- TEXTO DE ORIGEN
--------

Es un ciclo de constancias, eternos devenires y continuos malestares; no cabe duda que México se divide fragmentariamente en multiplicidad de naciones lastradas todas por la misma constante: injusticia y miseria.
Los síntomas de tales cánceres son de modo recurrente metastásicos en toda su evolución orgánica, pues de aquella nación que emergiera de las cenizas de su Revolución hace poco más de 100 años o de su Independencia hace más de 200, hoy quedan las cenizas de fuegos eternos que intentarán devolverla a un pasado remoto, tanto así como la premodernidad, de 50, 60 ó 70 años al pasado.
La violencia que aqueja al Estado y que recibe respuestas a manera de curaciones caseras tiene un múltiple significado en una época de contrastes que para muchos son involutivos, plagados de irregularidades, ese desenfreno por arrancar de las manos de los poderosos, llámese conservadores, todas aquellas riquezas que le fueron sustraídas de manera violenta al pueblo trabajador.
Un México que no termina de nacer y que, hasta donde se ve, sería multiplicado por votaciones sustancialmente masivas, quizás en cifras de réplica, mayores a las de hace tres años y un intento por volver a las energías fósiles en tiempos de pandemia y calcinantes calentamientos globales, valgan todas las redundancias.
Las burocracias posesas de ganancias bonancibles en las que fueron colocados centenares de amigos en medio de un complicado juego de ajedrez en el que los peones y los caballos están hechos de finísimo cristal que, al momento en que el gobernador intente desplazarlos, amenazarán con provocar aludes incalculados. Porque todo cuesta…
Los disímbolos de parvadas de cuervos que se irían a la oposición púrpura aun cuando hace ocho años juraran lealtad al jefe máximo del Estado mexicano, en pleno apogeo de sexenio peñanietista y todas las reformas requeridas en ese momento para el país, para sacarlo del atraso, de la añeja injusticia histórica.

--------

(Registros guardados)
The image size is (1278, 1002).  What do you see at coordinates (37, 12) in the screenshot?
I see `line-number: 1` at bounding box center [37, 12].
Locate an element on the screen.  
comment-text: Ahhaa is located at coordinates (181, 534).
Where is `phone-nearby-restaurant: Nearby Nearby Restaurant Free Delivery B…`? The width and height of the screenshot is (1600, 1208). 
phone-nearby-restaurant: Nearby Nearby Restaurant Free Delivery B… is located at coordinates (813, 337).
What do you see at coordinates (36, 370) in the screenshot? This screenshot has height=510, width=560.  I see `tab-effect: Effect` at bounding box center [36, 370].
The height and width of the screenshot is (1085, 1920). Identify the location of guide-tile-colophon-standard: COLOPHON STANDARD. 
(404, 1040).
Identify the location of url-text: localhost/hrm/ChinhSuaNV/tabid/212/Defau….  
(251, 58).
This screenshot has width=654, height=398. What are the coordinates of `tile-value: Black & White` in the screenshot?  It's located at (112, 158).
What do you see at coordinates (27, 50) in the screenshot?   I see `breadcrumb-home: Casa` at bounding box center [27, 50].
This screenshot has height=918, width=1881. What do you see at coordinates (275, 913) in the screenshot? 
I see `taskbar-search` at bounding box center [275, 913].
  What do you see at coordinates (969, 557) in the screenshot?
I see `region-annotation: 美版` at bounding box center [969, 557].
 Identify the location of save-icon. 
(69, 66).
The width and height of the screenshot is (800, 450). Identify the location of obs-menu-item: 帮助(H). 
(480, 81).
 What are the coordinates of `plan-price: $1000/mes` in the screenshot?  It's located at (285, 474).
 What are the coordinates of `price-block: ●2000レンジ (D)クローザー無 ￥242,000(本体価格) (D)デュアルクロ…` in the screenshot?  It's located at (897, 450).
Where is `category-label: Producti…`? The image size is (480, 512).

--------

- QUÉ HACER
1) Según la columna sobre México, ¿por qué los síntomas de esos males son recurrentes y metastásicos? Contéstalo en una a tres oraciones.
2) Retoma la columna sobre México y sigue escribiéndola a partir de su última oración.

- RESPUESTAS
1) Porque de la nación que surgió de la Revolución hace poco más de 100 años, o de la Independencia hace más de 200, hoy solo quedan las cenizas de fuegos eternos. Esos fuegos intentarán devolverla a un pasado remoto, tanto como la premodernidad de 50, 60 o 70 años atrás.

2)
Con la mirada puesta, desde hace más de medio milenio hemos olvidado que el país es otro, que el mundo es distinto, que los jóvenes que nazcan mañana vivirán en un planeta complicado al extremo para el que este país no se encuentra preparado, con sus casi 60 millones de pobres, sus deficientes servicios médicos y las cifras imparables de decesos por lo que sea: crimen, violencia o Covid-19
Sus retrocesos históricos en competitividad tecnológica y científica. ¡Ay, Alemania, Alemania! ¡qué gloriosa eres que ofreces paquetes turísticos por tus carreteras en autos deportivos y con servicios de primer mundo donde no expones a nadie a ser violado, saqueado, asesinado!
A Galileo, la Inquisición lo condenó en tiempos de Urbano VIII por haberse atrevido a afirmar que la Tierra no era el centro del Universo y fue obligado a desdecirse de sus afirmaciones sustentadas científicamente.
Son dos polos de la misma dirección, la balanza ha girado y los platillos de platino e iridio sopesan de manera fina incluso el viento que los roza.
Son dos versiones de la misma nación, la histórica división entre conservadores y liberales o el deseo de volver al país una República de la que deberían haber sido eliminados hace tiempo los millones de pobres.
Lo que queda de esa nación es tema de taumaturgos, de iluminados, de una novela de Kafka en sus episodios más espasmódicos. Surrealistas somos, menos que kafkianos.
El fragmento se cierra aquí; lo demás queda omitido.